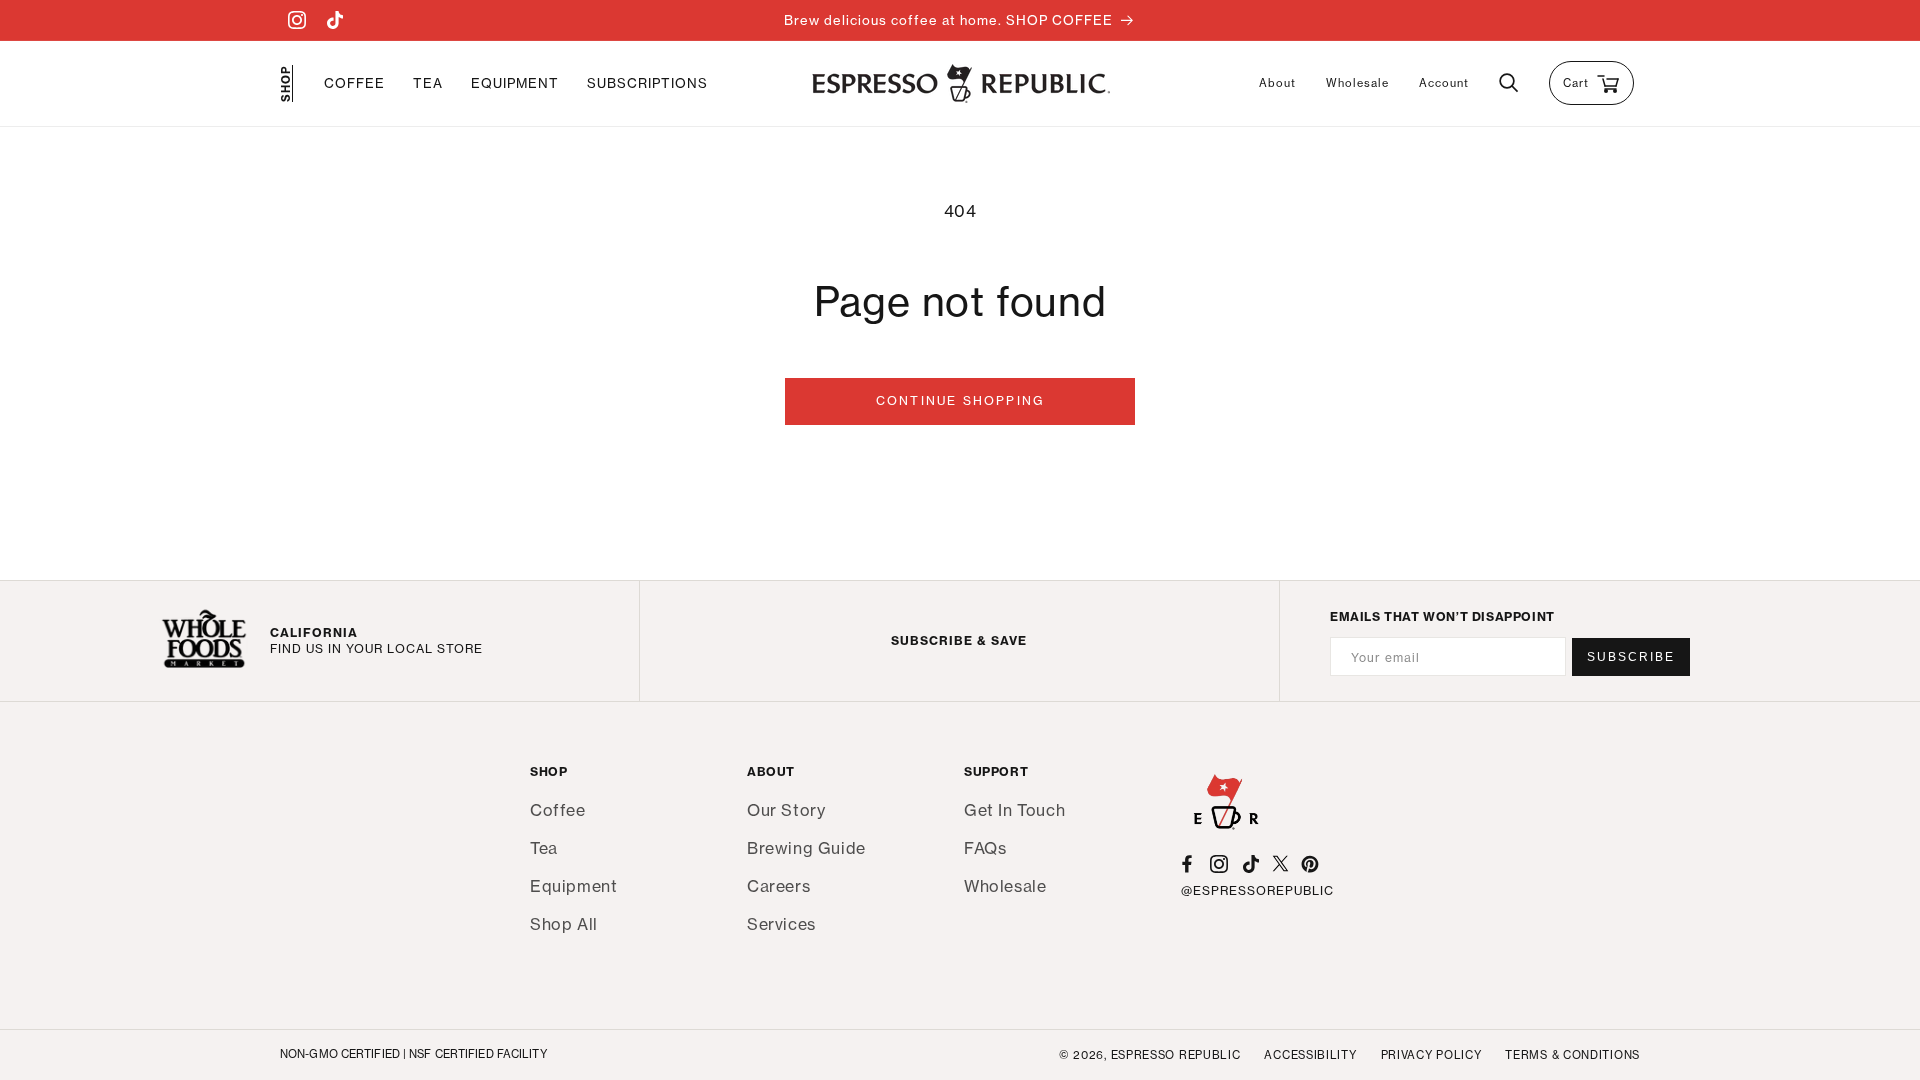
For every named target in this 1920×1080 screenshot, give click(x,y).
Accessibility (1310, 1055)
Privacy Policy (1431, 1055)
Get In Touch (1014, 810)
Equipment (573, 886)
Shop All (564, 924)
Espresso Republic (1176, 1055)
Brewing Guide (806, 848)
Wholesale (1357, 83)
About (1277, 83)
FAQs (985, 848)
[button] (354, 83)
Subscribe (1631, 657)
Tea (544, 848)
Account (1444, 83)
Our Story (786, 810)
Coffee (558, 810)
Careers (778, 886)
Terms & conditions (1572, 1055)
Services (781, 924)
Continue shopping (960, 400)
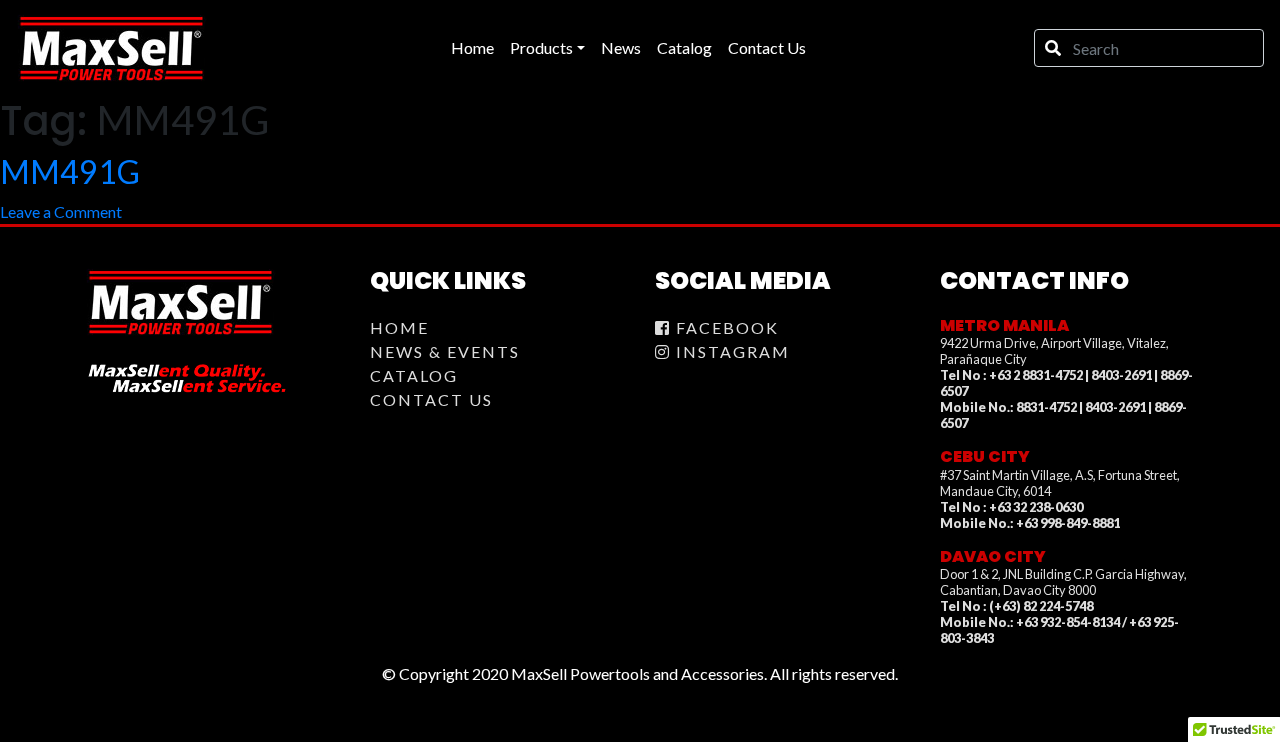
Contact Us (431, 399)
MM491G (70, 171)
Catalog (414, 375)
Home (399, 327)
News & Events (445, 351)
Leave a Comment (61, 211)
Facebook (725, 327)
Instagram (730, 351)
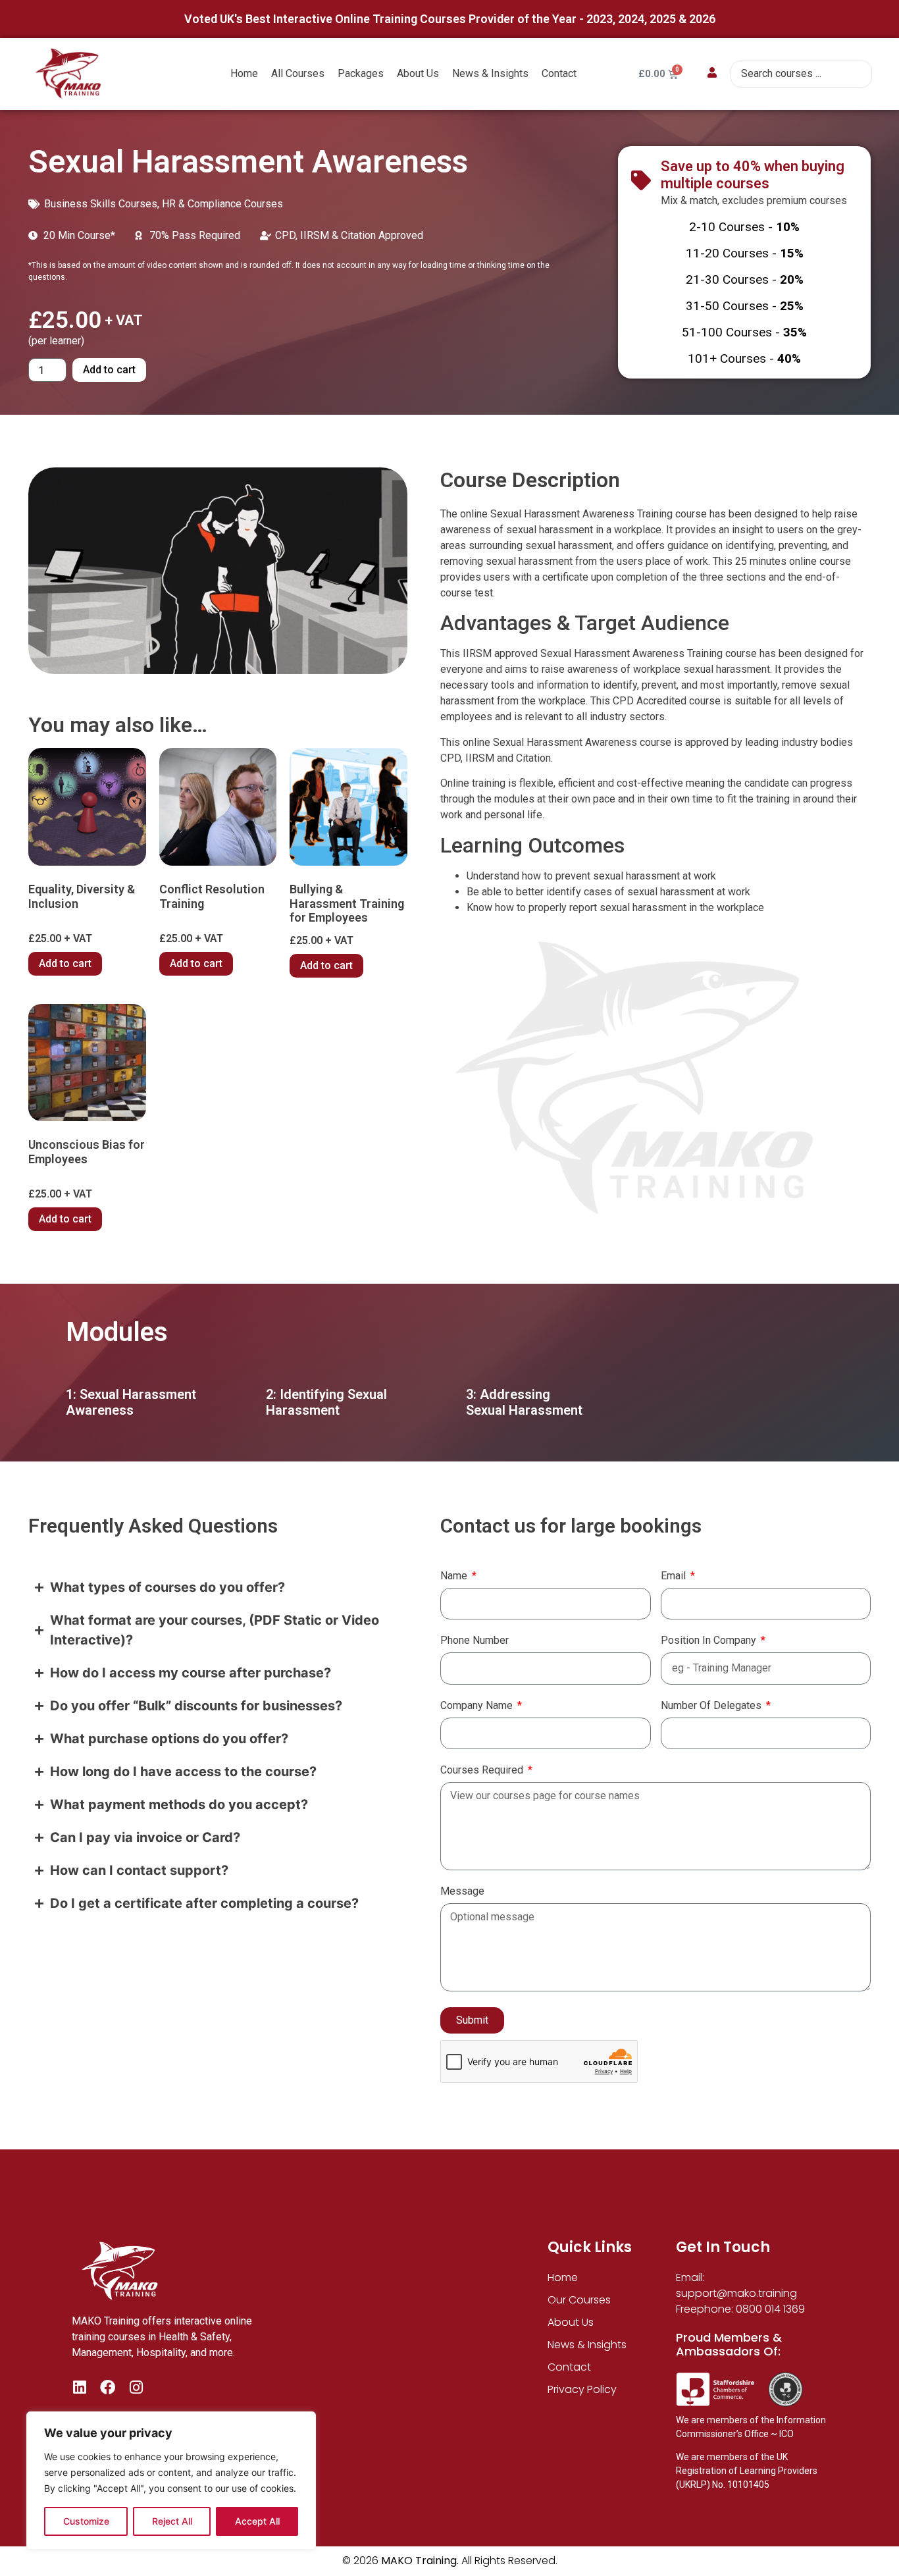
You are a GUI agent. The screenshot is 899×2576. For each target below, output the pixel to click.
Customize (86, 2521)
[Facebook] (107, 2387)
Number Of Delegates (712, 1706)
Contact (559, 73)
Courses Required (483, 1770)
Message (462, 1891)
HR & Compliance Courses (222, 203)
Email (674, 1576)
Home (244, 73)
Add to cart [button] (65, 963)
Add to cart (109, 369)
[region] (171, 2480)
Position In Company (710, 1640)
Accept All (257, 2521)
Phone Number (474, 1640)
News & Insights (490, 73)
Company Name (477, 1706)
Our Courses (579, 2299)
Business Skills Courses (100, 203)
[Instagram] (135, 2387)
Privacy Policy (582, 2389)
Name (455, 1576)
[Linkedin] (79, 2387)
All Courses (297, 73)
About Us (418, 73)
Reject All (172, 2521)
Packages (361, 73)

....

__Instructions for the task__.
Quote exactly, and nothing besides, the lines from the one with "Our Story (786, 810)" through the end of the records above; include both ends and omit the pictures.

__Solved exercise__.
Our Story (786, 810)
Coffee (558, 810)
Careers (778, 886)
Terms & conditions (1572, 1055)
Services (781, 924)
Continue shopping (960, 400)
Contact Us (431, 399)
MM491G (70, 171)
Catalog (414, 375)
Home (399, 327)
News & Events (445, 351)
Leave a Comment (61, 211)
Facebook (725, 327)
Instagram (730, 351)
You are a GUI agent. The screenshot is 899×2576. For each target below, output the pixel to click.
Customize (86, 2521)
[Facebook] (107, 2387)
Number Of Delegates (712, 1706)
Contact (559, 73)
Courses Required (483, 1770)
Message (462, 1891)
HR & Compliance Courses (222, 203)
Email (674, 1576)
Home (244, 73)
Add to cart [button] (65, 963)
Add to cart (109, 369)
[region] (171, 2480)
Position In Company (710, 1640)
Accept All (257, 2521)
Phone Number (474, 1640)
News & Insights (490, 73)
Company Name (477, 1706)
Our Courses (579, 2299)
Business Skills Courses (100, 203)
[Instagram] (135, 2387)
Privacy Policy (582, 2389)
Name (455, 1576)
[Linkedin] (79, 2387)
All Courses (297, 73)
About Us (418, 73)
Reject All (172, 2521)
Packages (361, 73)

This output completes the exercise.